March 16th 09:03am, 2014

031214_cupcakethedam

With a Guinness cupcake base, a Jameson chocolate ganache and Baileys Irish Cream frosting on top, The Dam’s Irish car bomb cupcakes are sure to impress at any St. Patrick’s Day party tomorrow.

In the event you accidentally drink all your ingredients before you get to baking, head to The Dam instead. Today kicks off National Chocolate Week, and all desserts purchased will support Lift for Life Gym.

Irish Car Bomb Cupcakes
Courtesy of The Dam’s Matt Galati
Makes 30 Cupcakes

Guinness Chocolate Cupcakes
4 sticks unsalted butter
2 cups stout beer (Guinness)
1 cup unsweetened cocoa powder
4 oz. unsweetened chocolate, chopped
5 cups all-purpose flour
4 Tbsp. corn flour
4 cups sugar
4 tsp. baking soda
1½ tsp. salt
4 large eggs
2 cups sour cream

Jameson Ganache Topping
8 oz. bittersweet chocolate (70 percent cocoa), finely chopped
1 cup heavy cream
2 Tbsp. butter at room temperature
6 Tbsp. Jameson Irish Whiskey

Baileys Buttercream Frosting
12 egg whites
Pinch salt
2¼ cups sugar
12 sticks unsalted butter, at room temperature
¾ cup powdered sugar
2 cups Baileys Irish cream

Guinness Chocolate Cupcakes
• Preheat the oven to 350 degrees.
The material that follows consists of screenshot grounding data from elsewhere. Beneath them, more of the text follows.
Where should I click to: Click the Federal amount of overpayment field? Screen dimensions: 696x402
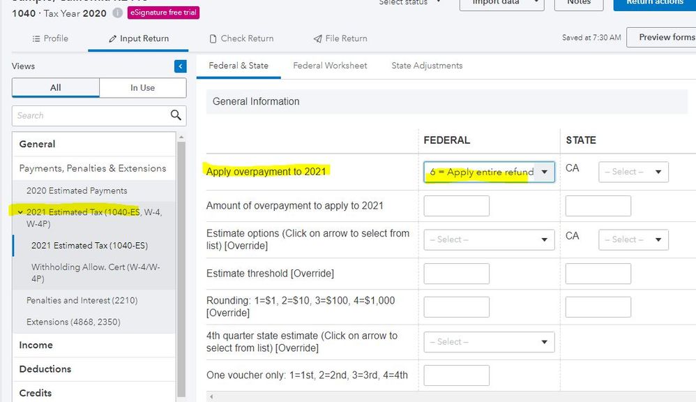tap(456, 206)
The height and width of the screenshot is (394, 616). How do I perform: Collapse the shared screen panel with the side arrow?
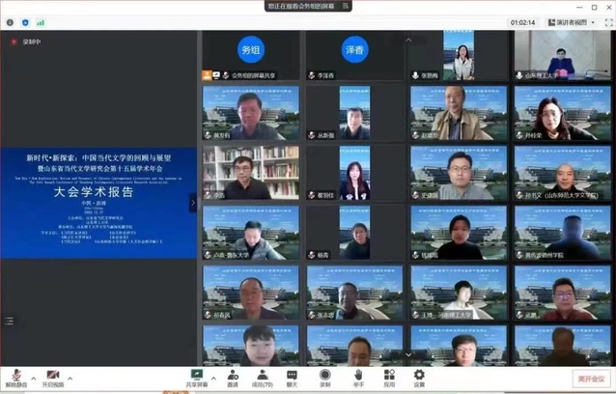[192, 203]
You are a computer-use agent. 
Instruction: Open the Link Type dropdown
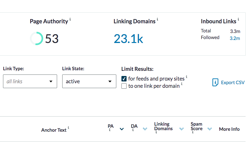click(x=30, y=81)
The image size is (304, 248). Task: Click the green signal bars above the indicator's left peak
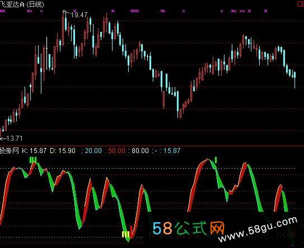[33, 160]
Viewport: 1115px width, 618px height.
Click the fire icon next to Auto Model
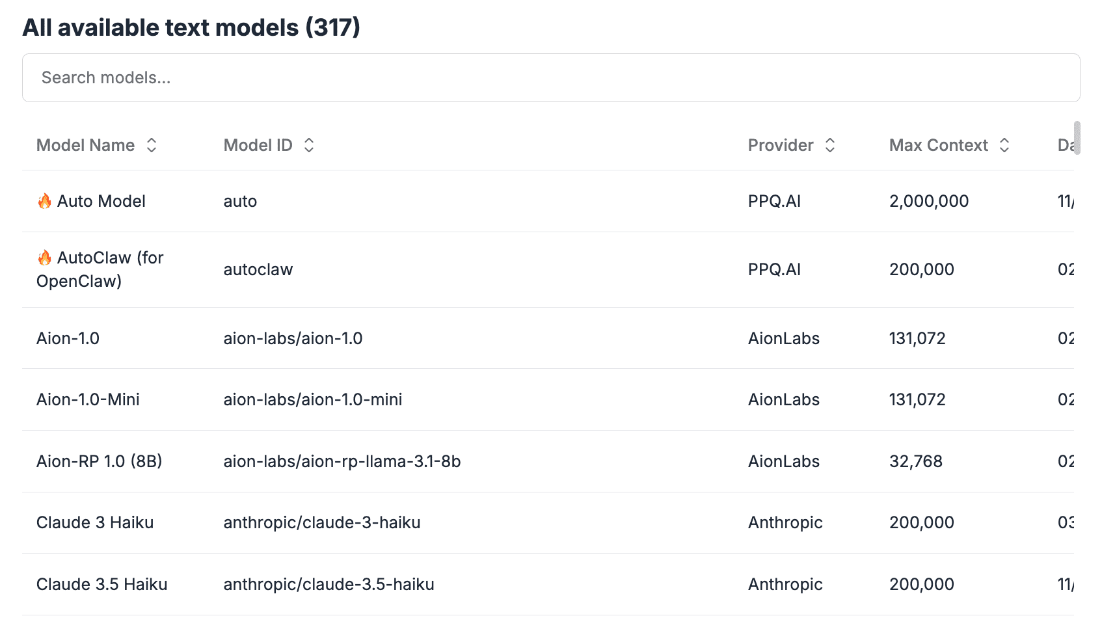pos(44,201)
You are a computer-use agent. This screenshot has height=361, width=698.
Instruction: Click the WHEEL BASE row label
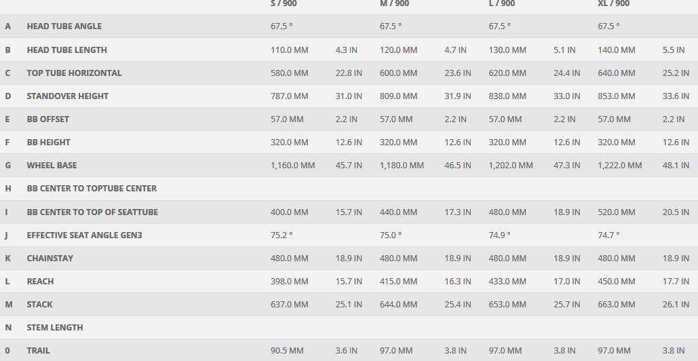point(52,166)
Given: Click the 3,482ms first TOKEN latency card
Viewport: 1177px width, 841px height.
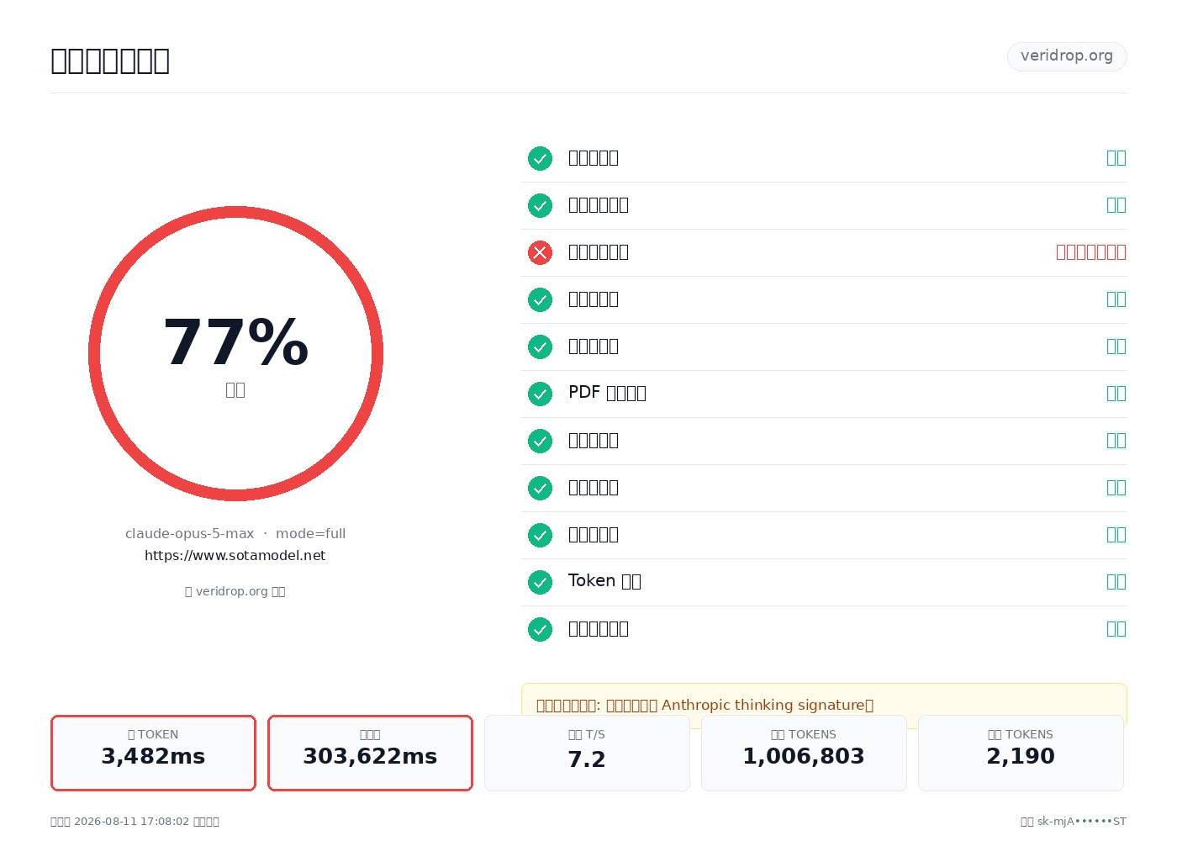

Line two cupcake pans with paper liners.
• Melt the butter in a double boiler over medium heat. Reduce heat to low. Add the beer, cocoa powder and chopped chocolate. Whisk until smooth. Remove the bowl from the heat and set aside to cool.
• In a large mixing bowl, combine the flour, corn flour, sugar, baking soda and salt. Whisk until combined.
• In the bowl of an electric mixer, beat together the eggs and sour cream until creamy. Slowly add the stout-butter mixture to the egg mixture to combine.
• Mix in the dry ingredients on low speed just until completely incorporated. Divide the batter evenly between the cupcake liners, filling them about two-thirds to three-quarters full.
• Bake cupcakes until a toothpick inserted in the center comes out clean, about 17 minutes. Allow to cool in the pan for 5 to 10 minutes, then transfer to a wire rack to cool completely.

Jameson Ganache Topping
• Melt the chocolate, cream and butter in a double boiler over medium heat. Whisk constantly until thick and glossy. Add the whiskey and stir to incorporate. Refrigerate 5 minutes and stir. Repeat this until the ganache is cool but not solid. It should resemble a thick chocolate sauce.
• Holding each cupcake by the base, dip the top up to the wrapper line in the bowl of ganache. Hold over the bowl to allow excess to drip off. A twist of the wrist as you bring it to an upright position will help reduce mess.
• Let the cupcakes cool 1 hour or until the ganache is not tacky but firm to the touch.*

* To make sure the ganache doesn’t run down the sides of the cupcakes, place them in the freezer for 10 minutes. They should be cool to the touch before adding the ganache.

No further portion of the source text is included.